**Provided passage**
****************************************

Journalist and author Sam Quinones on the opioid epidemic | Pittsburgh City Paper

Journalist and author Sam Quinones on the opioid epidemic

“It needed to be brought together in a coherent narrative.”

Sam Quinones
Sam Quinones

More people in the United States are now dying from drug overdoses than from either car accidents or firearms. It has been this way since 2008, according to federal statistics, and the gap has widened each year. It’s an epidemic — with heroin and other opiates causing the majority of these deaths. In his State of the Union address this year, President Obama called heroin a public-health crisis.

Sam Quinones’ 2015 book Dreamland: The True Tale of America’s Opiate Epidemic tells the frightening story of how this problem has evolved over the past 40 years. In Dreamland, the former Los Angeles Times reporter — who speaks here Oct. 26 at a fundraiser for Gateway Rehabilitation Center — seeks to uncover the roots of this epidemic, about which his book’s title suggests that there is a false tale. 

But indeed, many observers’ chief culprit — prescription painkillers like OxyContin, which eight of 10 heroin addicts start out by using — isn’t so much a false story as it is only a fraction of the complete story.

“It needed to be brought together in a coherent narrative, that’s what had not happened,” says Quinones in a phone interview. Dreamland argues that the true beginning of the epidemic isn’t in 1996, with the commercial release of OxyContin, but almost two decades earlier, when the medical community changed its attitude toward the treatment of pain.

****************************************

**Instructions to follow**
Pick up the article on Sam Quinones and the opioid epidemic right after its last sentence and keep writing it. You won't need the rows for anything.

**Records taken from a dataset**
****************************************

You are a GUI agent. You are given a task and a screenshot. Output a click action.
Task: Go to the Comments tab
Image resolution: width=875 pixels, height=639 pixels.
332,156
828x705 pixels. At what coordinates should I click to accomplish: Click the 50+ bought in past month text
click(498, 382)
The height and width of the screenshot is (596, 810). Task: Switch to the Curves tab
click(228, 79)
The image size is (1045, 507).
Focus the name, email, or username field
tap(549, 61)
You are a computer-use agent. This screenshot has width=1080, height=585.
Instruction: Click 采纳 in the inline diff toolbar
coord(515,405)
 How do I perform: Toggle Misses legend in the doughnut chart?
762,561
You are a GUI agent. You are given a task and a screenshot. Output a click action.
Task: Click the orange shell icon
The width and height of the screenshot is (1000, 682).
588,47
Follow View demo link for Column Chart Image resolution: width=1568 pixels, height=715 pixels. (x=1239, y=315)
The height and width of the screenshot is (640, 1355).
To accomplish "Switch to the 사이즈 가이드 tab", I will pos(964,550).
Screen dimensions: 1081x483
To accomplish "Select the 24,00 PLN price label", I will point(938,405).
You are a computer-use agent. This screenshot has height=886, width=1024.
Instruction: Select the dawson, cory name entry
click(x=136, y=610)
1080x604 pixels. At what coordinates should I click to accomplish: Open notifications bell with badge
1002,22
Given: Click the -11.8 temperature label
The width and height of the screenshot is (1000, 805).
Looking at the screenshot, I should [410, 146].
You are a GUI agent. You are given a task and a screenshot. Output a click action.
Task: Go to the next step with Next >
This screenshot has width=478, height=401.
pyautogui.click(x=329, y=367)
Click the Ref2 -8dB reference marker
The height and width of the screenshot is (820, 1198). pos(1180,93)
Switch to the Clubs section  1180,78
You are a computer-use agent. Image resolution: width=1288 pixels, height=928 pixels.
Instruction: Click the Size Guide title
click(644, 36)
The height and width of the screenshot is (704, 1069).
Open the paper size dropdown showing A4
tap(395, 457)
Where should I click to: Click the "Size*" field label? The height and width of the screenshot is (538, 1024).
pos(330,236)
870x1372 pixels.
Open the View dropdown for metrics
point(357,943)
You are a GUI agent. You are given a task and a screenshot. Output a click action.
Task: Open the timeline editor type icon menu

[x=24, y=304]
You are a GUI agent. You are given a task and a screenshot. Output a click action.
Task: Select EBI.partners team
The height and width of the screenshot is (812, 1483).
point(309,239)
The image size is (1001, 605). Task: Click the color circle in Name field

****************************************

**The answer**
This story starts in 1979, when a doctor at Boston University named Hershel Jick grew curious about addiction rates in patients treated with painkillers. He and a graduate student named Jane Porter searched a university database. It was not a true medical study, nor was it meant to be. Jick sent his findings in a handwritten letter to the editor at the New England Journal of Medicine. Shortly after, this statistic appeared as a one-paragraph blurb on page 123 of the journal: Out of nearly 12,000 hospitalized patients treated with opiate painkillers, only four had become addicted. 

“Porter and Jick,” as the study became known, effected a dramatic shift in the medical community’s attitude toward the treatment of pain. It calls to mind Mark Twain’s saying that “there are lies, damned lies, and statistics.” Jick’s data came from information collected haphazardly, with no follow-through as to the status of patients after dismissal — which is really the only time when addiction would appear. Simply put, this data misled.

Doctors were actually already aware of this. Before the 1980s, doctors had been averse to prescribing opiates simply because of how addictive they knew them to be. But Quinones deftly explains how Porter and Jick’s findings were used as “evidence” to overturn the prevailing and conservative stance on pain.

“The linchpin is the pain specialists,” Quinones said when I asked him how so many doctors were swayed. It was pain specialists who argued that doctors were missing out on a chance to help patients because of their fear of addiction. To not treat pain was cruel. Pain became the fifth vital sign. And state by state, legislation was passed to protect doctors from prosecution if they prescribed opiates for pain. Enter OxyContin. It was in this climate that Purdue Pharma released the drug and doctors began to prescribe it wildly beyond anything that any doctor would have imagined a decade earlier.

Today, the epidemic might be a national crisis, but Pittsburgh has been on the frontlines from the beginning, says Quinones. “There’s a place where this stuff started, and it’s not far from Pittsburgh.” Indeed, in 2014, our city made national news when 22 people died from overdoses in one week. In the past few years, it’s been hard to watch the evening news without coming across a story about heroin. Between the daily arrests and frequent warnings about overdoses from contaminated heroin, it’s become an unavoidable issue that directly affects many people and indirectly affects us all. And the Pittsburgh region has become one of the hardest-hit areas in the country. According to 2014 statistics from the Centers for Disease Control, Pennsylvania has the eighth most overdose deaths in the country (West Virginia was first and Ohio fifth), while Pittsburgh ranks 18th among American cities.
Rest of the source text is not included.